With increasing numbers of cancer cases suffering from drug resistance and severe side effects as corollaries of commonly used chemotherapy, the development of materials for hyperthermia as a treatment, where a moderate degree of tissue warming results in malignant cell destruction with minimal collateral damage and no drug consumption, is becoming a priority.1 The high saturation magnetisation and large anisotropy field of pure cobalt nanoparticles give them an intrinsic advantage within the strict requirements of hyperthermia over commonly tested iron oxides and ferrites.2,3 However, biocompatibility is the key for their integration into biomedicine, and while titanium implants owe their biocompatibility to thin oxide layers formed on the surface in the presence of air and water,4,5 the same phenomenon is a substantial drawback when magnetic cobalt nanoparticles transform into non-magnetic oxide compounds.6 In order to obtain biocompatibility and prevent oxidation, a surfactant which is effective in adjusting the reactivity of the nanoparticles without affecting their magnetic properties is usually employed.7–9 Understanding the surface chemistry and the interaction between the surfactant and the nanoparticle therefore plays a major role in tuning the properties and the performance of the final nanocomposite.10,11 While many chemical reactions at nanoparticle surfaces are very well understood experimentally, with strategies for the control of the surfactant architecture developed accordingly, atomic-level details about bond formation and charge transfer remain difficult to explore.

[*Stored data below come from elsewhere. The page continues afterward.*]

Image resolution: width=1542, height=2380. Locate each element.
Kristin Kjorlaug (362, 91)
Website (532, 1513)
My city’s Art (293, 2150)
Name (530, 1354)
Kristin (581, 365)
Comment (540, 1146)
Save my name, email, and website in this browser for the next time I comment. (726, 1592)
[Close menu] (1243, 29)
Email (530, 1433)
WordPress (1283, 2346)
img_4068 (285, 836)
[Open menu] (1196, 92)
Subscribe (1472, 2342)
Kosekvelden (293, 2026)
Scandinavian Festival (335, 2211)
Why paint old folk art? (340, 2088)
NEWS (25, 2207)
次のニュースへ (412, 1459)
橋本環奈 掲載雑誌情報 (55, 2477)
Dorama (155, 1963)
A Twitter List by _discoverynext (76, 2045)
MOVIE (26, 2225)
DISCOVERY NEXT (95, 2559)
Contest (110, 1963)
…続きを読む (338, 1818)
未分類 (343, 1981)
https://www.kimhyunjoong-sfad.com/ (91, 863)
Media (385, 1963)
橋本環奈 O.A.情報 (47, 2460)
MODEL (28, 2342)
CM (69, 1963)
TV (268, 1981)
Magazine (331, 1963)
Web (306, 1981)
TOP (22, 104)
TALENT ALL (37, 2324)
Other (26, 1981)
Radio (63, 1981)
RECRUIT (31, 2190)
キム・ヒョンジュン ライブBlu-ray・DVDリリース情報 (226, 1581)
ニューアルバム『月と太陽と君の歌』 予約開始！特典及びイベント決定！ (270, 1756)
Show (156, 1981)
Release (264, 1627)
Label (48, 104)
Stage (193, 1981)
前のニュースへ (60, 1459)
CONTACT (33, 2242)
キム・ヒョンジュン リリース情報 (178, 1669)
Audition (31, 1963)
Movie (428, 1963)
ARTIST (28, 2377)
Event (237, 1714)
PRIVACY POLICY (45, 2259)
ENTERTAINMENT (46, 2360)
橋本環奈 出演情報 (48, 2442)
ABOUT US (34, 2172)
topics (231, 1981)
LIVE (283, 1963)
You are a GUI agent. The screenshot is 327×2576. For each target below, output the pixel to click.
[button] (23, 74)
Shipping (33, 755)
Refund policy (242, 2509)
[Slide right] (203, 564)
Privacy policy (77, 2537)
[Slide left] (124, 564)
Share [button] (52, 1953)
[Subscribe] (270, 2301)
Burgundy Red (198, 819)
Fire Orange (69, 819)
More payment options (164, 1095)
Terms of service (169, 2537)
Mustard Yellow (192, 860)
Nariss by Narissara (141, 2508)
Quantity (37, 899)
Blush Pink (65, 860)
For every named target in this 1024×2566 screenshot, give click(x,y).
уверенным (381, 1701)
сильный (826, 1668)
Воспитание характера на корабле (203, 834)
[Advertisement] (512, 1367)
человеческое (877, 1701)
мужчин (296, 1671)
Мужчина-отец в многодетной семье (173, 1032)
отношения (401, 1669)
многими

Atomic understanding of the underlaying interaction mechanisms requires for the comprehension of structure, morphology, and size, but also physiochemical properties and reactivity of both metal of interest and capping agent. From structural point of view, cobalt can exist in three crystal phases, namely hcp, fcc, and ε-phase.12–14 With an hcp → fcc phase transition occurring at temperatures around 450 °C,15,16 the hcp phase is the one of interest from a biomedical standpoint. When considering the morphology of nanostructures, attractive possibilities of improving the catalytic power by increasing the area of reactive metal surfaces have led to intensive research in synthesis methods, ranging from nanospheres, nanodiscs, and nanosheets, over hollow structures or pellets, to unusual and less ordered geometries, such as snowflakes and leaf-shapes.17–22 Similarly, the shape and size of the nanoparticles can strongly affect the material uptake and biodistribution as well as their reactivity. Since the main interest in hyperthermia is to maximise magnetisation and mobility while minimising oxidation, small spherical nanoparticles are preferred, as after ligand functionalisation the overall diameter should be enough to circulate throughout the blood vessel network for a sustained period of time with minimal surface-to-volume ratio to avoid reacting with the surroundings. Cobalt nanoparticles have been shown experimentally and theoretically to favour a non-crystalline icosahedral morphology for the smallest sizes, with large nanoparticles expected to adopt hcp-bulk geometry.23–25

A variety of ligands have so far been tested to enhance biocompatibility, improve growth control, stabilise the particle dispersions, prevent agglomeration, provide functionality, and limit the surface reactions. By now it is known that metallic nanoparticles experience strong van der Waals and magnetic dipole interactions, hence only the surfactants which covalently bond to the metal can considerably promote their stability. Carboxylic acids can bind strongly to the surface metal atoms through carboxyl group, and they are therefore an excellent choice as capping agents. Among them, oleic acid (OA), which has a C18 tail with a cis-double-bond in the middle, is the most common, since it can form the kink necessary for effective stabilisation. OA forms a dense protective monolayer, thereby producing nanocomposites in a highly uniform size range.7,26,27

The interaction between the carboxylate head and the metal atoms can adopt four different modes.28–30 If one metal atom binds with one oxygen atom, the mode is called monodentate. If both oxygen atoms are involved, they can form complexes with either one or two different metal atoms, referred to as chelate and bidentate, respectively. The final possible interaction is of ionic nature. Which motif is dominating for a specific ligand–metal pair depends on the properties of the metal surface and the structure of the adsorbed carboxylic acid. Experimentally, the actual binding interaction may be distinguished by infrared (IR) spectroscopy due to the characteristically shifted carbonyl band.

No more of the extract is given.